Location
- Goudhurst Cranbrook, Kent, TN17 1LB England

Information
- Type: Private
- Established: 1866
- Founder: Reverend Joseph James Kendon
- Department for Education URN: 118978 Tables
- Headmaster: Paul Jones, FCCT, MEd Educational Leadership
- Staff: 35 Teaching 34 Support
- Gender: Mixed
- Age: 11 to 18
- Enrolment: 313
- Colours: Navy and white
- Deputy Head Academic: Bryony Potter
- Deputy Head Pastoral: Alan Sturrock
- Inspector: ISI
- Campus: Rural
- Website: www.bethanyschool.org.uk

= Bethany School, Goudhurst =

Bethany School is a private boarding and day school for girls and boys aged 11–18 (Year 7–11 and Sixth Form), in Goudhurst, Kent, United Kingdom.

==History and facilities==
The school was founded by a Baptist minister, The Reverend Joseph James Kendon, in 186 and is set in 60 acres of countryside.

Bethany School has a wide variety of sports. Rugby, football and cricket are among the most popular sports for boys, with netball, hockey and rounders for girls.

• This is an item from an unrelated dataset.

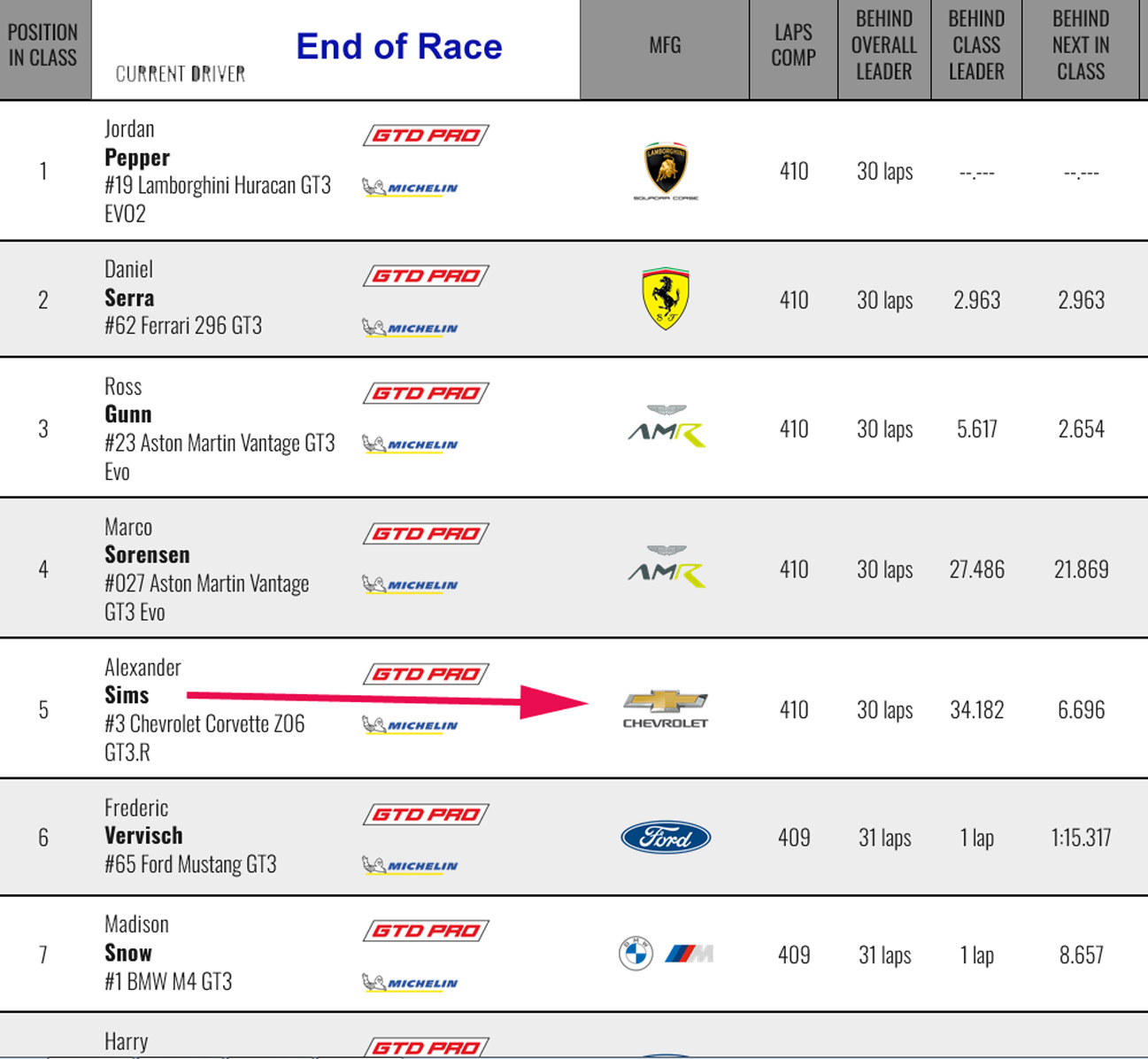The image size is (1148, 1059).
Task: Click the BMW M stripes logo
Action: pos(690,954)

The school also has other sports facilities, including fitness premises, and a 25 m, six-lane indoor swimming pool.

Headmaster Francie Healy retired in August 2026 after serving 16 years as in the post and 37 years at the school in all.

== Developments since 1999 ==
- 1999 - The orchard was completed, providing a separate living area for Sixth Form boarding pupils.
- 2001 - The modern sports complex was completed, providing a new 'weights room' and a climbing wall.
- 2002 - The new library was completed, with the former library being converted into a drama studio.
- 2003 - The Holmes Building was completed, which houses Business Studies and Geography.
- 2005 - The reconstructed dining hall complex was completed.
- 2006 - The modern Food & Nutrition rooms and new language classrooms were opened.
- 2007 - The new Astroturf was completed.
- 2009 - The new Science block was completed, costing £5 million.
- 2013 - The refurbishment within the boarding accommodation was completed.
- 2023 - Construction of the £4.5 million Performing Arts Centre began.
- 2024 - The Pengelly Performance Centre and new Music School were completed.

== The Bethanians' Society ==

The Bethanians' Society was founded in 1887 for the former pupils of the School.